Extrait du texte:

- - - - -

Le bilan sociétal a été expérimenté par d’autres organisations ne relevant pas du
secteur de l’économie sociale et ce dans différents pays européens.
- la SME Key qui concerne l’évaluation des PME. C’est un instrument destiné à aider
les PME à accéder à une gestion socialement responsable. Concrètement, la SME
Key est un outil d’aide en ligne destiné à mesurer et constater les actions
réalisées en matière de responsabilité sociale. Il est très proche du référentiel du
bilan sociétal et se compose d’environ 270 questions. Il est en cours de test dans
5 pays européens depuis 2002.
- l’indice social danois (social danish index) : son but est d’évaluer le degré auquel
une entreprise se montre à la hauteur de ses responsabilités sociales. Il s’agit
d’une notation globale sur 22 thèmes dans les champs des ressources humaines
et l’ouverture de l’entreprise sur l’extérieur. Il permet de déceler les points à
améliorer et suivre son évolution
Parmi les démarches volontaires des entreprises pour construire leur crédibilité,
certaine font de la prévention en adoptant des codes de conduite parfois appelés
« chartes éthiques » mais leur prolifération a nuit à leur crédibilité et beaucoup de codes
ne comportent que des principes généraux qui ne permettent pas une mise en œuvre
17
effective des dispositifs de RSE. L’OCDE et l’OIT soulignent le manque de transparence
des codes de conduite.
Parmi les dispositifs, on trouve également les labels sociaux. Un label est destiné à
certifier qu’un produit ou un service est conforme à des caractéristiques décrites dans un
référentiel et fait l’objet de contrôles. Il existe peu de labels sociaux, mais beaucoup de
labels environnementaux. On parle alors d’écolabels.
Les labels viennent principalement de la société civile alors que les certifications sont
issues des milieux économiques. Encore une fois le foisonnement de labels souvent
auto-déclarés nuit à leur efficacité et introduit une source de confusion
La Belgique a adopté le premier label social en 2002 qui assure au consommateur que
l’entreprise productrice a respecté les conventions de base de l’OIT qui portent sur la
liberté syndicale, l’interdiction du travail forcé, la lutte contre les discriminations et le
travail des enfants.
La régulation sociale internationale est un enjeu qui entraîne une course de vitesse entre
les prétendants à la normalisation pour développer et imposer leur propre référentiel.
On distingue la régulation volontaire, autorégulation de la part des entreprises et une
régulation plus contraignante souvent demandée par les ONG, voire les syndicats.
18
L’objectif est d’élaborer une norme de responsabilité sociale de l’entreprise en vue de la
protection des consommateurs dans un marché globalisé.
L’analyse des pratiques de reporting peut se faire selon plusieurs axes : contenu (qualité
des informations), destinataires, forme, fiabilité (quels indicateurs ?).

- - - - -

Lignes répertoriées:
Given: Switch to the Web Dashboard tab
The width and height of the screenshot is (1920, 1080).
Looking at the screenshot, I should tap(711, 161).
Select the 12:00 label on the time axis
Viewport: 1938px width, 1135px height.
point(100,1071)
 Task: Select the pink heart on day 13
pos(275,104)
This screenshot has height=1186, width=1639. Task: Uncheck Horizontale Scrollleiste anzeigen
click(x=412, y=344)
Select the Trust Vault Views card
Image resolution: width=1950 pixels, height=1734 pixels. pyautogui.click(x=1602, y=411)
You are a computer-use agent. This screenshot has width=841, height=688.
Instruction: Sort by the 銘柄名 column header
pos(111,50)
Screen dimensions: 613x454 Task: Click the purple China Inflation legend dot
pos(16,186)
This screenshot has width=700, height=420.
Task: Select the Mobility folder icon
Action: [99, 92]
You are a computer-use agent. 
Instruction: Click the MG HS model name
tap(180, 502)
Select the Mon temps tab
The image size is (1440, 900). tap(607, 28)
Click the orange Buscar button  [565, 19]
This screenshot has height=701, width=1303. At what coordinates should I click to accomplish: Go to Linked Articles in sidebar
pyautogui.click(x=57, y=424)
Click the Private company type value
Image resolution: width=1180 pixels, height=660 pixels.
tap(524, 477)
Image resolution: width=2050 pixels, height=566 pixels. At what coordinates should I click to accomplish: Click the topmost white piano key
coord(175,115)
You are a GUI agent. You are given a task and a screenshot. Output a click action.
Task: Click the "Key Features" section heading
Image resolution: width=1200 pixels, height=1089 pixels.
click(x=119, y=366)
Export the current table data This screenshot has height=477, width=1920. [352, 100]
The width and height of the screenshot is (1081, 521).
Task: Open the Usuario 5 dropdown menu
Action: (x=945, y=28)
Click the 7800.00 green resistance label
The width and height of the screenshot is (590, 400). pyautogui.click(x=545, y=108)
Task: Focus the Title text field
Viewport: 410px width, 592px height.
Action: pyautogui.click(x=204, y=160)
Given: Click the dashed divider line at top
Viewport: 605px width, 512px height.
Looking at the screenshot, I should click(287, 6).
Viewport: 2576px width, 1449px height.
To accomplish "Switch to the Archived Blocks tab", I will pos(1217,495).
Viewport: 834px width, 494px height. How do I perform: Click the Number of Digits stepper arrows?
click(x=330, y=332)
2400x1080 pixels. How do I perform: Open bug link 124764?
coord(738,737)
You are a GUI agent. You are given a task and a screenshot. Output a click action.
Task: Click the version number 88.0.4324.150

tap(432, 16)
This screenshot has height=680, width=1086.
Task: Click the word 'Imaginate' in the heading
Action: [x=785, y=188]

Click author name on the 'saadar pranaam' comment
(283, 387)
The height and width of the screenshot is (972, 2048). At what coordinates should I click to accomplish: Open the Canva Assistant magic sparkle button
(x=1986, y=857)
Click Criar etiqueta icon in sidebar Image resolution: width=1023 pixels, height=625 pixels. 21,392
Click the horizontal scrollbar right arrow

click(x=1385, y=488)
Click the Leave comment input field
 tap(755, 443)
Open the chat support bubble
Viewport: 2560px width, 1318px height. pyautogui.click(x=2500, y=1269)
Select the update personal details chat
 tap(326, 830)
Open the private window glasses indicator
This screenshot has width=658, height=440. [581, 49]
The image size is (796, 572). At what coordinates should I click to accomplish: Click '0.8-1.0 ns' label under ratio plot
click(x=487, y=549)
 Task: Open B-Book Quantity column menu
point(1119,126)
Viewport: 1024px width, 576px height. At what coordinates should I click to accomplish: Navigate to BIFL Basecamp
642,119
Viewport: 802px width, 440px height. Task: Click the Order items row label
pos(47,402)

- - - - -

Actions à mener:
1. Énumérez les axes d'analyse des pratiques de reporting que cite le texte sur la responsabilité sociale des entreprises.
2. Reprenez, s'il vous plaît, le texte sur la responsabilité sociale des entreprises là où il s'arrête.
Les lignes ne servent à rien ici.

Résultats de l'exercice:
1. Contenu, destinataires, forme, fiabilité.

2.
La proportion d’entreprises multinationales publiant un rapport sociétal a cru de 35 % à
45 % entre 1998 et 2001.
On constate que les contenus des rapports publiés restent pour l’essentiel déclaratifs. Ils
évitent de présenter les points faibles et occultent les problèmes. Par ailleurs, il est
difficile d’établir des comparaisons sur plusieurs années.
On peut s’interroger alors sur les enjeux théoriques de leur publication :
19
- il peut s’agir soit de contrôler les dirigeants en les incitant à plus de transparence.
C’est une approche qui met en avant la « théorie de l’agence ».
« une relation d’agence est un contrat par lequel une ou plusieurs personnes (le
principal ou les principaux) engagent une autre personne (l’agent) pour accomplir
une action en leur nom, ce qui implique la délégation à l’agent d’un certain pouvoir
décisionnel »13
- soit la publication d’informations environnementales et sociétales est une stratégie
pour défendre la légitimité de l’entreprise quand elle fait face à une crise ou
améliorer sa réputation.
Le reporting comme dispositif de la RSE présente des avantages mais a des limites
notamment en matière de coûts générés par sa mise en place, la définition de son
périmètre d’action.
Rendre compte de façon stable et comparable d’une firme à l’autre des pratiques en
matière sociale et environnementale est crucial pour les progrès de la RSE.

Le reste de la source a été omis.